### WHAT TO DO
Rewrite everything from the line containing "is (1444, 765)." down to the line containing "I want to click on box, so click(121, 532).", replacing "screenshot" with "image" and leaving all else unchanged.

═══ SUPPLIED ENTRIES ═══

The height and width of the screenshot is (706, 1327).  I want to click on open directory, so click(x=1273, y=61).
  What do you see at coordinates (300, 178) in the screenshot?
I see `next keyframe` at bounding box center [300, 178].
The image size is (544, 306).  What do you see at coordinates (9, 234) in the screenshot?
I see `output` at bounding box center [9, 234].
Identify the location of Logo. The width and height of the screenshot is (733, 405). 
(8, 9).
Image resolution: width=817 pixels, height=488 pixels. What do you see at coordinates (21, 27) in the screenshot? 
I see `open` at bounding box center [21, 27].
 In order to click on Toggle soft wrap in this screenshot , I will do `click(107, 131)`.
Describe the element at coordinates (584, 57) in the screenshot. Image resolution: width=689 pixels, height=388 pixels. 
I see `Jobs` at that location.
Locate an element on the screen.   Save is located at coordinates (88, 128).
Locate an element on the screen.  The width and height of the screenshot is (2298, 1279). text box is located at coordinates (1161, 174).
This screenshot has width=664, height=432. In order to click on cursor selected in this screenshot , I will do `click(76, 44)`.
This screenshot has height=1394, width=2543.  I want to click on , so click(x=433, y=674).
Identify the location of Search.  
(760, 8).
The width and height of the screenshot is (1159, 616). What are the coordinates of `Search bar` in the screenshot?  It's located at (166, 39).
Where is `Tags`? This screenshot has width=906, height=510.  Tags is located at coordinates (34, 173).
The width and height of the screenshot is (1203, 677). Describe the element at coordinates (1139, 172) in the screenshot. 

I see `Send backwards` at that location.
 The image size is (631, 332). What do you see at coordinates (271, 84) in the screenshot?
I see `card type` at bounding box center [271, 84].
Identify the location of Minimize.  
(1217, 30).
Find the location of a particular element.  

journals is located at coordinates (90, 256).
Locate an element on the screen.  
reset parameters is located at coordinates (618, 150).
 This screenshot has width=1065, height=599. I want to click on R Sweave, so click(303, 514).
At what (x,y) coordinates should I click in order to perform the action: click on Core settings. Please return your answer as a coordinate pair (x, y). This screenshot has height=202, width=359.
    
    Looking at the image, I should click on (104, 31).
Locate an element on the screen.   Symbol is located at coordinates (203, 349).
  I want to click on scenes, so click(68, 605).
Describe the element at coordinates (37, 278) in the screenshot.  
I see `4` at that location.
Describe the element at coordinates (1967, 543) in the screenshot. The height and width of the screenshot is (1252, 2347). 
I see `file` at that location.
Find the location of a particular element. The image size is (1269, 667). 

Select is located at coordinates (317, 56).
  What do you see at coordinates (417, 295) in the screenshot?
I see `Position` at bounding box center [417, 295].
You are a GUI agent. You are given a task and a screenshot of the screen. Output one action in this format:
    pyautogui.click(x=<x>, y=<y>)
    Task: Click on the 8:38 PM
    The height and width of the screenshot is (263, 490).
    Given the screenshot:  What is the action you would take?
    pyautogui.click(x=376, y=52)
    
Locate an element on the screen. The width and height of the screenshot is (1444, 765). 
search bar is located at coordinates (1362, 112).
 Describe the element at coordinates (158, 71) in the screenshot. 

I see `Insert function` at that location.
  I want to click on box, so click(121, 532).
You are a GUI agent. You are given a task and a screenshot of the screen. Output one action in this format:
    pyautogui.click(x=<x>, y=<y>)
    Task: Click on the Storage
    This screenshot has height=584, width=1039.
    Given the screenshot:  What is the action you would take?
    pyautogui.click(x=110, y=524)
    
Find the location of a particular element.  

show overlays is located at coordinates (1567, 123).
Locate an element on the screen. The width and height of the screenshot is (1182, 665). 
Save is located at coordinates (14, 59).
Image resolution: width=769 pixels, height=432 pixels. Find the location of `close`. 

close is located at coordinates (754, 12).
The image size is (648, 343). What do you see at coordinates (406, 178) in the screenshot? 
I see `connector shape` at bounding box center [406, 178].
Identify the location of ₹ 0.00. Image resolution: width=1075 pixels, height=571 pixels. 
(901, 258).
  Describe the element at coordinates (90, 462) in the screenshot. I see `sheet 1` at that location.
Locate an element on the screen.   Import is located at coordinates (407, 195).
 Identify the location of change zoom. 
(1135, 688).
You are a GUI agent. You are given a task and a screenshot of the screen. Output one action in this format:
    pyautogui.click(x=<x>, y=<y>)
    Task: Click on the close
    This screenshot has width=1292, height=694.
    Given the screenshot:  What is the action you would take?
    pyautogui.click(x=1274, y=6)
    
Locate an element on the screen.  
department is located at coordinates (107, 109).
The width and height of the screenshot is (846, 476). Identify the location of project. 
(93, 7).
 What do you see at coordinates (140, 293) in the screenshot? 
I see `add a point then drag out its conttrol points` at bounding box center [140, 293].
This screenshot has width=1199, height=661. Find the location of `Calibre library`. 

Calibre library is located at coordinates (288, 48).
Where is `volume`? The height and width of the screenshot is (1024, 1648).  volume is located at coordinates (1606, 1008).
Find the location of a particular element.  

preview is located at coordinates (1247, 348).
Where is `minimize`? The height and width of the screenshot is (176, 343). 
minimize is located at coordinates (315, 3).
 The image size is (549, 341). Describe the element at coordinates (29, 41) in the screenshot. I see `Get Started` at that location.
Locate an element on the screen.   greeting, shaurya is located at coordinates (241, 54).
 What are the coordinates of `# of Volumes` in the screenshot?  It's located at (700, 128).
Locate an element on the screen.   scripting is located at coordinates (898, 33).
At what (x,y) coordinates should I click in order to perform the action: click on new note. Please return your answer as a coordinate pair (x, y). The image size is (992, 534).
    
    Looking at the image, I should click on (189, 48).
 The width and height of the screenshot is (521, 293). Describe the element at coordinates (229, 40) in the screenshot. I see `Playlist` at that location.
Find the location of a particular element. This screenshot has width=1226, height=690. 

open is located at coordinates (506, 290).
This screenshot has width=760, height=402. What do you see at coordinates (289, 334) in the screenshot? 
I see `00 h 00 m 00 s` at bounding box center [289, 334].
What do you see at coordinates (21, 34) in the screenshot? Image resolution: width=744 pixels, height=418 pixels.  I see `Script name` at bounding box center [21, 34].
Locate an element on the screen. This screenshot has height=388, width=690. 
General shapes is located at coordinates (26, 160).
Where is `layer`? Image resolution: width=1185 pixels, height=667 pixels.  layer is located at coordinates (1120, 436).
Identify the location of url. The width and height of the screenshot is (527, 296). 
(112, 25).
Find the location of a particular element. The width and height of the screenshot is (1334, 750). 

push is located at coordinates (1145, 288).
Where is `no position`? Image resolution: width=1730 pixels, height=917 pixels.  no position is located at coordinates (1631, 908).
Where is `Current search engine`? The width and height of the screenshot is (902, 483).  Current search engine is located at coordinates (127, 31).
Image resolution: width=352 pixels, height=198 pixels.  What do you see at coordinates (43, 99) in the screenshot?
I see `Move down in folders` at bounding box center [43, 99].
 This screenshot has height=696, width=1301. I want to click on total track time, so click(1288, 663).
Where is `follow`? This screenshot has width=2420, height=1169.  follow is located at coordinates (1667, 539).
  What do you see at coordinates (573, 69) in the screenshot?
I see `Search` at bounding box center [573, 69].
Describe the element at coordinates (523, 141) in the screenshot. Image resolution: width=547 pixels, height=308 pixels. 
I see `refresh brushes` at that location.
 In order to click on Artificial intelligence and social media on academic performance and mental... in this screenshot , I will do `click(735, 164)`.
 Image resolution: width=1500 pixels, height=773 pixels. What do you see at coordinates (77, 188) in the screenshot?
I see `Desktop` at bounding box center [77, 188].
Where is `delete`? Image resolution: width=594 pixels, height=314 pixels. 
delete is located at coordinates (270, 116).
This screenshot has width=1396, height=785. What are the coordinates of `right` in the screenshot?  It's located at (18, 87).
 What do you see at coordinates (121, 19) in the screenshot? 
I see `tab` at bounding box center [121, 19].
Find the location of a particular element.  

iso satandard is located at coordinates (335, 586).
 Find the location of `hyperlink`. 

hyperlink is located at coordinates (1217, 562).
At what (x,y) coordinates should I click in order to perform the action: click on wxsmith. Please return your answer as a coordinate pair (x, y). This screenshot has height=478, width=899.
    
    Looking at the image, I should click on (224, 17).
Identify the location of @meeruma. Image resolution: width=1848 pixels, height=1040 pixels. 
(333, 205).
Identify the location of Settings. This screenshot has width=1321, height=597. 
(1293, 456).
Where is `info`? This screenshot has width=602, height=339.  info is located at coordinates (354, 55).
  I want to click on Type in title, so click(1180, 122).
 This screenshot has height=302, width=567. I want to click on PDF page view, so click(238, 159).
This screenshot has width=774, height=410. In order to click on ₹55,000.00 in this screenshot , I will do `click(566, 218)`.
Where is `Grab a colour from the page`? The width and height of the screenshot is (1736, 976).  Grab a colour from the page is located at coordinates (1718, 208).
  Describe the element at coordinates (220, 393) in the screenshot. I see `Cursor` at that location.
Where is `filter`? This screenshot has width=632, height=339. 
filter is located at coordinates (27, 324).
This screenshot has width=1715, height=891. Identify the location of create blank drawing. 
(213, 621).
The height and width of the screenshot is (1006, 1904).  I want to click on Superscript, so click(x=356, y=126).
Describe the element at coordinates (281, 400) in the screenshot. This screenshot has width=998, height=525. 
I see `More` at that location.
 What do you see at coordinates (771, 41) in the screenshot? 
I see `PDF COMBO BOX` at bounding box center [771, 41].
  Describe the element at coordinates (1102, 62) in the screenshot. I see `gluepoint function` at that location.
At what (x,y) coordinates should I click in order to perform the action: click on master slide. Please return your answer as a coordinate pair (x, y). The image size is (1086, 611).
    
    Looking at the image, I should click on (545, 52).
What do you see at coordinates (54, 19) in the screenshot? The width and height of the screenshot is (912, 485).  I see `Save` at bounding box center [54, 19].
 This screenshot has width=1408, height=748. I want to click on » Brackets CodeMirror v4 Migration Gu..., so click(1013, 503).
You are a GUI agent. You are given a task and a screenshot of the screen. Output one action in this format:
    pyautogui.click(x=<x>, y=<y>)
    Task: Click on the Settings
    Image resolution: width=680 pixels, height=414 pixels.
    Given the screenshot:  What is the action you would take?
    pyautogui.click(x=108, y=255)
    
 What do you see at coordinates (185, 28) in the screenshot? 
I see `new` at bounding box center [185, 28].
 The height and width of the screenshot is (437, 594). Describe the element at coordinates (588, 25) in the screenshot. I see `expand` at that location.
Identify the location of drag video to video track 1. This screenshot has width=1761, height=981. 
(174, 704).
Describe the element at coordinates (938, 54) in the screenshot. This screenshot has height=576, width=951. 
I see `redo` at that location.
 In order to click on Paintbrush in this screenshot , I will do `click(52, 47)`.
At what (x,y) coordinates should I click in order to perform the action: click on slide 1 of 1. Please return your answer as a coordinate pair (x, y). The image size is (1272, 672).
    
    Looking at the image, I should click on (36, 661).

═══

### EXERCISE ANSWER
Locate an element on the screen. The width and height of the image is (1444, 765). 
search bar is located at coordinates (1362, 112).
 Describe the element at coordinates (158, 71) in the image. 

I see `Insert function` at that location.
  I want to click on box, so click(121, 532).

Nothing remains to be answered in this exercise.